• **To do**
Repeat the lines of the data exactly, from the first one through the one that contains "[فردا نیوز] (979, 17)".

• **Stored data entries**
============================================================

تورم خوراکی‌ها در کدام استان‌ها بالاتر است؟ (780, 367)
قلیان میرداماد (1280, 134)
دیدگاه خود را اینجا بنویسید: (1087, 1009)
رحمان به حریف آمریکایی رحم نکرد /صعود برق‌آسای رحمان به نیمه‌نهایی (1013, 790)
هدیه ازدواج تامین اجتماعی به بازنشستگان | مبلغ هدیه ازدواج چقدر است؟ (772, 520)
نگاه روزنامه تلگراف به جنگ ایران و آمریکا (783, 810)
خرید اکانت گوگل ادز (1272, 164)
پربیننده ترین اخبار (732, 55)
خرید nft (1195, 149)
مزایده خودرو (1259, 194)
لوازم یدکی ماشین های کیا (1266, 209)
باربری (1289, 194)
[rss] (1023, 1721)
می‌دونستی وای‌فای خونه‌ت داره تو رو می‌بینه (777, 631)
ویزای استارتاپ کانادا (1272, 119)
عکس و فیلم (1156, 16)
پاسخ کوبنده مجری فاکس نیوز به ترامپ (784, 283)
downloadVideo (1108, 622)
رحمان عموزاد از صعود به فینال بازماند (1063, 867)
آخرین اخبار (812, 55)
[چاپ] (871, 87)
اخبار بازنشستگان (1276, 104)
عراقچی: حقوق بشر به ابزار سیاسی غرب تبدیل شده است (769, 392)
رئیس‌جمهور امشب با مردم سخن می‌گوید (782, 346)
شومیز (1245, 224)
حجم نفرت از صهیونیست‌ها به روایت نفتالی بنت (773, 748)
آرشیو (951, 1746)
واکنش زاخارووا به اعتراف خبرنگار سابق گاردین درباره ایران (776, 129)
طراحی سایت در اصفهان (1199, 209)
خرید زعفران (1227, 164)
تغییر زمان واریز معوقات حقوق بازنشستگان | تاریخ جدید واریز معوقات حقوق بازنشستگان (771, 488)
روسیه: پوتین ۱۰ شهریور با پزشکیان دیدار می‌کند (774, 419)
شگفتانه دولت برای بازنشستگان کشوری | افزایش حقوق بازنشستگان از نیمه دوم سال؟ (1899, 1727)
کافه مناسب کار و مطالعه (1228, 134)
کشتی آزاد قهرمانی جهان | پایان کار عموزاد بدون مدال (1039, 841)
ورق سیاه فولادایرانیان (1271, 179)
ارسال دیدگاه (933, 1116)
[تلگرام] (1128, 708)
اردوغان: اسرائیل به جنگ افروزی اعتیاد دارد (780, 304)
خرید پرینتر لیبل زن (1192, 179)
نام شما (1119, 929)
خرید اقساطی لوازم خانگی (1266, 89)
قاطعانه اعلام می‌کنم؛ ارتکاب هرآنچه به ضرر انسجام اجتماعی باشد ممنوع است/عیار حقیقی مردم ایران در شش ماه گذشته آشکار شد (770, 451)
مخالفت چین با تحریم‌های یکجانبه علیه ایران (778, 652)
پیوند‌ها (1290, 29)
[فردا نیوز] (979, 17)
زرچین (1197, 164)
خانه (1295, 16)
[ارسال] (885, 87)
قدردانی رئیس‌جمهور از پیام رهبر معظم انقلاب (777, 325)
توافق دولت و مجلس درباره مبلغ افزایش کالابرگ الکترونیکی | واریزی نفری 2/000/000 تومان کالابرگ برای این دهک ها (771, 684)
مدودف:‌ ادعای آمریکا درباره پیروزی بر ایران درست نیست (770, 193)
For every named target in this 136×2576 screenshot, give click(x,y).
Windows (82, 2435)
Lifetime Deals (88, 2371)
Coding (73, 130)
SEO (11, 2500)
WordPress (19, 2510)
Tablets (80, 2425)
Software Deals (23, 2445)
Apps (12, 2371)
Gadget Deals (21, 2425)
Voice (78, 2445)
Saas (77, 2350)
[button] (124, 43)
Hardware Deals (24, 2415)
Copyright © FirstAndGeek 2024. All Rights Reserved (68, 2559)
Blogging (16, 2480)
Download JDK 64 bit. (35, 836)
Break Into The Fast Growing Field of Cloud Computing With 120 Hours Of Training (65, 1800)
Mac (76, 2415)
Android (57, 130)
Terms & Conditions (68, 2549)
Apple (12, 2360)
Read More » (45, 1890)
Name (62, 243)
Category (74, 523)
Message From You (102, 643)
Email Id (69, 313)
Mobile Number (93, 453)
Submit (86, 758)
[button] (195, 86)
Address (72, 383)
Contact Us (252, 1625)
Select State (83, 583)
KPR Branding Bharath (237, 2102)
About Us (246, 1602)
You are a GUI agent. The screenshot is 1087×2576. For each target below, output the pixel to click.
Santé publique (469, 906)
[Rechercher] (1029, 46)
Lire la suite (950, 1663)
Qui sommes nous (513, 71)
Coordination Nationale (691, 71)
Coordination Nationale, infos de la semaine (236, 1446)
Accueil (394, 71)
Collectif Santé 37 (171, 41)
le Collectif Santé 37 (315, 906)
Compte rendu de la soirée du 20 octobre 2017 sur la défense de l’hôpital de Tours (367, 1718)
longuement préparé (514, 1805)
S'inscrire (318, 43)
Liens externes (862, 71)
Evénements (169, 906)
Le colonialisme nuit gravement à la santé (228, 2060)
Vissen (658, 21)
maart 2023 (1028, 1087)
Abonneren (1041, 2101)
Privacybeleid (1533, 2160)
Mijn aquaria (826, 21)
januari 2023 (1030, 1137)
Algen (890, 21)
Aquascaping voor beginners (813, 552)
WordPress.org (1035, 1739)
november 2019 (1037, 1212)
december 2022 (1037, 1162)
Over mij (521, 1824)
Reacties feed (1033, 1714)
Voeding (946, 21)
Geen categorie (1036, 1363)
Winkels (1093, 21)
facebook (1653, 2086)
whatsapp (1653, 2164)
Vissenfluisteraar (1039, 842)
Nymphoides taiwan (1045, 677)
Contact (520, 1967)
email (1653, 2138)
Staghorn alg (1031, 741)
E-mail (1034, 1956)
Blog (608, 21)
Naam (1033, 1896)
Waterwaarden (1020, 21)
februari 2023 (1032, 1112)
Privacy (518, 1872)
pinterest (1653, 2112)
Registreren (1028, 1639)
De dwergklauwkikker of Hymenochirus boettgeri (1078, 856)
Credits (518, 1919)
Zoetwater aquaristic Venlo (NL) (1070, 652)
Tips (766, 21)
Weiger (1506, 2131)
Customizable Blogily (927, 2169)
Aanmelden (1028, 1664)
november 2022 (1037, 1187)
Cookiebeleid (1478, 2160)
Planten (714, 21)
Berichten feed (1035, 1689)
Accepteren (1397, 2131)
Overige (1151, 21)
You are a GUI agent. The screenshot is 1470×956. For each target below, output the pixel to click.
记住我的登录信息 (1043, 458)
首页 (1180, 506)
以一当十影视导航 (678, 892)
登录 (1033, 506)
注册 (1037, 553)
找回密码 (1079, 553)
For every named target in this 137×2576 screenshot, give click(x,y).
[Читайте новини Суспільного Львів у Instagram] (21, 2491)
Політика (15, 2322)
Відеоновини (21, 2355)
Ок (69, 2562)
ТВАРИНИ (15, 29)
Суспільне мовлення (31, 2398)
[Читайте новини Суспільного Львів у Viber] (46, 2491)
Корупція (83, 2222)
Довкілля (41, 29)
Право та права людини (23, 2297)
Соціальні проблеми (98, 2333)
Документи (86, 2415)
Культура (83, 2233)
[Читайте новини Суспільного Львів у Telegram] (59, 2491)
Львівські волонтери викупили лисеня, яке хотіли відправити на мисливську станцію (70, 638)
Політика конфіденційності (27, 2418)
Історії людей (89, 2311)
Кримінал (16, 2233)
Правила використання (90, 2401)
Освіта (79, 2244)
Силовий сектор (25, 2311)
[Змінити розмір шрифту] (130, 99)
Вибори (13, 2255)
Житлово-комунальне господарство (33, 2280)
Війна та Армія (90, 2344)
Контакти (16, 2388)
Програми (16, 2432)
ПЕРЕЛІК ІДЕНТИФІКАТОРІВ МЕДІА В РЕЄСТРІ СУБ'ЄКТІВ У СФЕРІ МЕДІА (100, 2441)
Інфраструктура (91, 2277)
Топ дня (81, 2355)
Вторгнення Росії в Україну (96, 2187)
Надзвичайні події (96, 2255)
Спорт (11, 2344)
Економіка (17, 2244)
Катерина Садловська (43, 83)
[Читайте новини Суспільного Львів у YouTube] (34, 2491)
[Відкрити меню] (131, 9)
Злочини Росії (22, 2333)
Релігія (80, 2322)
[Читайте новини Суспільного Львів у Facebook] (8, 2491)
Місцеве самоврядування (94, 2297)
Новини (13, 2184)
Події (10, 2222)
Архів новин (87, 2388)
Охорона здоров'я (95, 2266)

============================================================

• **Expected answer**
تورم خوراکی‌ها در کدام استان‌ها بالاتر است؟ (780, 367)
قلیان میرداماد (1280, 134)
دیدگاه خود را اینجا بنویسید: (1087, 1009)
رحمان به حریف آمریکایی رحم نکرد /صعود برق‌آسای رحمان به نیمه‌نهایی (1013, 790)
هدیه ازدواج تامین اجتماعی به بازنشستگان | مبلغ هدیه ازدواج چقدر است؟ (772, 520)
نگاه روزنامه تلگراف به جنگ ایران و آمریکا (783, 810)
خرید اکانت گوگل ادز (1272, 164)
پربیننده ترین اخبار (732, 55)
خرید nft (1195, 149)
مزایده خودرو (1259, 194)
لوازم یدکی ماشین های کیا (1266, 209)
باربری (1289, 194)
[rss] (1023, 1721)
می‌دونستی وای‌فای خونه‌ت داره تو رو می‌بینه (777, 631)
ویزای استارتاپ کانادا (1272, 119)
عکس و فیلم (1156, 16)
پاسخ کوبنده مجری فاکس نیوز به ترامپ (784, 283)
downloadVideo (1108, 622)
رحمان عموزاد از صعود به فینال بازماند (1063, 867)
آخرین اخبار (812, 55)
[چاپ] (871, 87)
اخبار بازنشستگان (1276, 104)
عراقچی: حقوق بشر به ابزار سیاسی غرب تبدیل شده است (769, 392)
رئیس‌جمهور امشب با مردم سخن می‌گوید (782, 346)
شومیز (1245, 224)
حجم نفرت از صهیونیست‌ها به روایت نفتالی بنت (773, 748)
آرشیو (951, 1746)
واکنش زاخارووا به اعتراف خبرنگار سابق گاردین درباره ایران (776, 129)
طراحی سایت در اصفهان (1199, 209)
خرید زعفران (1227, 164)
تغییر زمان واریز معوقات حقوق بازنشستگان | تاریخ جدید واریز معوقات حقوق بازنشستگان (771, 488)
روسیه: پوتین ۱۰ شهریور با پزشکیان دیدار می‌کند (774, 419)
شگفتانه دولت برای بازنشستگان کشوری | افزایش حقوق بازنشستگان از نیمه دوم سال؟ (1899, 1727)
کافه مناسب کار و مطالعه (1228, 134)
کشتی آزاد قهرمانی جهان | پایان کار عموزاد بدون مدال (1039, 841)
ورق سیاه فولادایرانیان (1271, 179)
ارسال دیدگاه (933, 1116)
[تلگرام] (1128, 708)
اردوغان: اسرائیل به جنگ افروزی اعتیاد دارد (780, 304)
خرید پرینتر لیبل زن (1192, 179)
نام شما (1119, 929)
خرید اقساطی لوازم خانگی (1266, 89)
قاطعانه اعلام می‌کنم؛ ارتکاب هرآنچه به ضرر انسجام اجتماعی باشد ممنوع است/عیار حقیقی مردم ایران در شش ماه گذشته آشکار شد (770, 451)
مخالفت چین با تحریم‌های یکجانبه علیه ایران (778, 652)
پیوند‌ها (1290, 29)
[فردا نیوز] (979, 17)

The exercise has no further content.